**Bloc de texte**

Pour avoir la vie sauve, il ne faut être ni politicien, ni artiste, ni directeur. Seulement acrobate. Pendant longtemps, lorsque l'on me demandait ce que je faisais dans la vie, je ne savais que répondre. Puis, pour avoir la paix et éviter le « écrivain » ou « compositeur » qui de toute manière auraient été frauduleux, je disais : « Employé. » Puis, pour varier : « Archiviste. » Puis, pour intriguer : « Chercheur. » Désormais, je dirai : « Acrobate ! » Je suis un acrobate dans le vide de la sphère des lettres...

 

Cette après-midi chez W***, je teste le piano pour Amandine... Durant les cinq jours qui viennent, je vais y aller pour répéter, alors qu'elle n'y est pas. Elle m'a laissé les clefs. Je vais nourrir les chats.

 

Ce midi, je suis enfin allé voir la fameuse rétrospective de Léger au Musée de Villeneuve. Je peux même avouer que c'est presque pour cette raison que je suis retourné au boulot, en ce sens que j'hésitais, qu'il me fallait un prétexte et que j'ai choisi celui-là... Non des moindres, car si je n'aime pas trop Léger (à vrai dire, n'ai jamais eu une opinion bien arrêtée à son sujet et je pourrais presque dire qu'il m'indifférait), et si je ne suis pas sûr, après cette expo, d'en avoir une, d'opinion, j'y ai vu tout de même quelques petites choses remarquables (que j'eusse aimé voir un peu plus longuement et de plus près, c'est-à-dire sans les deux visites guidées et les trois sorties d'école primaire qui m'ont proprement exaspéré). Choses de la guerre et après-guerre, ces silhouettes rondes aux gros contours noirs traversés d'à-plats de couleurs (primaires, en général). Pour mémoire : La Danse, Les Jongleurs, Les Acrobates, La grande parade... Et puis, toute une série de dessins et d'illustrations, épurés et très colorés. C'est épatant... Une chose à noter : comme pour Magritte, Léger gagne un peu à être vu en reproductions plutôt qu'en « vrai ». Même déception à trouver devant soi des toiles mates, brutes, et ce malgré les couleurs vives qui au premier abord paraissent un peu tristes sorties du contexte glacé et verni des reproductions...

**Matériel fourni**
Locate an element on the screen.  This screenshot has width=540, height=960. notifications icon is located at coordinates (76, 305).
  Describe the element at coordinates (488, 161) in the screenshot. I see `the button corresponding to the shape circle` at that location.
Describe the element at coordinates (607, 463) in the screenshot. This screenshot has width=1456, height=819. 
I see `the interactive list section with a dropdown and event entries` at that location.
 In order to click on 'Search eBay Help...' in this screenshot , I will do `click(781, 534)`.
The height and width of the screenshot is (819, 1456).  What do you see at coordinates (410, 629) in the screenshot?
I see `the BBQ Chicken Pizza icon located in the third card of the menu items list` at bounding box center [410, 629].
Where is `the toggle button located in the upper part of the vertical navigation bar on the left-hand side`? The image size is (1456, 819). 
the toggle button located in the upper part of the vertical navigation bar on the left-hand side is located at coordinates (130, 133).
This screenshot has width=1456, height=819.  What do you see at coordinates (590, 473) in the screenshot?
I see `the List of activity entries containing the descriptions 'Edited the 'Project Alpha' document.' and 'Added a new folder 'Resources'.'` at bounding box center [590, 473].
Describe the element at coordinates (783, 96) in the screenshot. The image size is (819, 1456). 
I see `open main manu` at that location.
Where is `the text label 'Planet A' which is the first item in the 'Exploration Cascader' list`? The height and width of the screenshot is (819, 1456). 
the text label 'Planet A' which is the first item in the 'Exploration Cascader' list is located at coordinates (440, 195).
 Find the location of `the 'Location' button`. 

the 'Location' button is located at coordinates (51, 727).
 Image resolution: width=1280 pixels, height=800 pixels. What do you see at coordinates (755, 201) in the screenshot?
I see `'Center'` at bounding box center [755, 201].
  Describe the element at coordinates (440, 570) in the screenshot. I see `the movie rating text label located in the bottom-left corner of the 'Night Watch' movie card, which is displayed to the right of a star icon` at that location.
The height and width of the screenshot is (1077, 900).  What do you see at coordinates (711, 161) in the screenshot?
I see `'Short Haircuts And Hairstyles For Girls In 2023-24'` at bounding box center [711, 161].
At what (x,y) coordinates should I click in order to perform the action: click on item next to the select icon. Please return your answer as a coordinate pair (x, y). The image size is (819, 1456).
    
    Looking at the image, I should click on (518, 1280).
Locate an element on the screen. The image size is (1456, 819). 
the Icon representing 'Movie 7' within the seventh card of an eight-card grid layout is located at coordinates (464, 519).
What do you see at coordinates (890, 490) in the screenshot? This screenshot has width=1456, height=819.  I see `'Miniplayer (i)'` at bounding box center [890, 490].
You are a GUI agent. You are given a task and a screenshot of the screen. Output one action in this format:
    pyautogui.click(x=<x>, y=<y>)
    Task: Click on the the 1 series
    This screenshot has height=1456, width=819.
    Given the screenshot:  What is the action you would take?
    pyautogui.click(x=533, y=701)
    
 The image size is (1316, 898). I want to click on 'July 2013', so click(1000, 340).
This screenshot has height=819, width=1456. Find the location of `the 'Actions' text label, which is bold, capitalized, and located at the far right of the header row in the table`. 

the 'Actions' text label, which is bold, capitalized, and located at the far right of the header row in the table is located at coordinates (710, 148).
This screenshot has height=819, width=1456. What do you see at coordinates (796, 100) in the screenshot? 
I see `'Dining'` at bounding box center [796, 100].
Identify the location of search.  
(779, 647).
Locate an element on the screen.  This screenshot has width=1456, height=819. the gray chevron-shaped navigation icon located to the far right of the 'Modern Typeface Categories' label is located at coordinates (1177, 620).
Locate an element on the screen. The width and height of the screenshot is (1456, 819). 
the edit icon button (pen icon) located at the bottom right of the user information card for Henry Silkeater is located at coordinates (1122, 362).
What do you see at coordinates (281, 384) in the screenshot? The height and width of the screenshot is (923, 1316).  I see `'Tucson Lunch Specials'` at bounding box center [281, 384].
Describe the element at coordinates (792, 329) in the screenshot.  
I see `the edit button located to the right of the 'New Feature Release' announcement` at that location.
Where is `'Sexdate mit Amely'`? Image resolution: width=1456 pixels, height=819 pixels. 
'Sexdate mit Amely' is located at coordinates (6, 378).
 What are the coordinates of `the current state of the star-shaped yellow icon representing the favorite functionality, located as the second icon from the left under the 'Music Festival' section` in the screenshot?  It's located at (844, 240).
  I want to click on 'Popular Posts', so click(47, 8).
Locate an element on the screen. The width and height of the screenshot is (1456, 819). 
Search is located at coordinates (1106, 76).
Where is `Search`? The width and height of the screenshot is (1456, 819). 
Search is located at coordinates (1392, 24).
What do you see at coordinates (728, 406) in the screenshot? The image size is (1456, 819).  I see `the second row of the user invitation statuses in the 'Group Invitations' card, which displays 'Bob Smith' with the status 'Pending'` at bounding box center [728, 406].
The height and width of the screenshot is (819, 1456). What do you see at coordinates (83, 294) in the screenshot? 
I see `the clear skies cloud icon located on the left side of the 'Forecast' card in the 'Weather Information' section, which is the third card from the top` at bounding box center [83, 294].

**Problèmes à résoudre**
**a.** D'après le bloc de texte, quelle réponse sera désormais donnée à ceux qui demandent ce que l'on fait dans la vie ?
**b.** Poursuivez le bloc de texte consacré à l'exposition Léger à partir de sa dernière phrase.
La liste fournie constitue un matériau distinct du bloc de texte.

**En réponse**
**a.** « Acrobate ! »

**b.**
 

L'album de famille, suite :
Comment procéder ? selon quels critères ? qui est l'autre ? comment se définit-il ?
où s'arrête-t-il ? quel est le cadre ?
Tout d'abord, le titre, qui n'existait pas et qui vient de m'être suggéré par les réflexions précédentes : Les Acrobates.
Ensuite :
- le cadre : outre celui du viseur, c'est celui du temps, qui sera celui de cette année : fortuitement, l'idée et le premier cliché sont nés en tout début de cette année, dernière de la famille Siècle. Le dernier cliché admis sera celui du 31 décembre à 23 h 59...
- l'appareil : celui de l'inconnu, un Minolta « Memory maker », que je conserverai jusqu'au bout malgré son défaut majeur dû à sa nature d'instamatic, soit : un cadrage aléatoire. De nombreuses photos sont « ratées » et de ce fait seront à refaire.
- l'unicité : l'idée de départ voulait un unique cliché par personne quelle que soit la qualité du résultat. Cette idée a été révisée eu égard à la déficience de mon regard et à celle de l'appareil aussi bien : le respect le plus élémentaire pour l'acrobate exige la réussite.
- l'unicité, suite : un seul et unique acrobate par cliché.
- le lieu : autant que possible, l'acrobate sera pris dans son milieu naturel (son propre espace aérien).
- l'acrobate : qui est-il ? comment se définit-il ? Il y a les aimé(e)s, les ami(e)s, les intimes, les proches, les connaissances, des collègues. Quel est le dernier cercle ? Comment le tracer ?
Mon critère sera le sourire, celui qui naît instantanément au premier regard.
- les enfants : les enfants des acrobates sont aussi des acrobates.
- l'occasion : a priori, je me fie au hasard des rencontres : les acrobates ne doivent pas se rechercher, mais se retrouver.
- la façon : pas de hasard, de clichés volés ; la pose est souhaitée, le regard sur l'objectif obligatoire.

 

Soleil.
Vernissage de L*** à Valenciennes.
Il faut que je voie F*** pour le livret V*** !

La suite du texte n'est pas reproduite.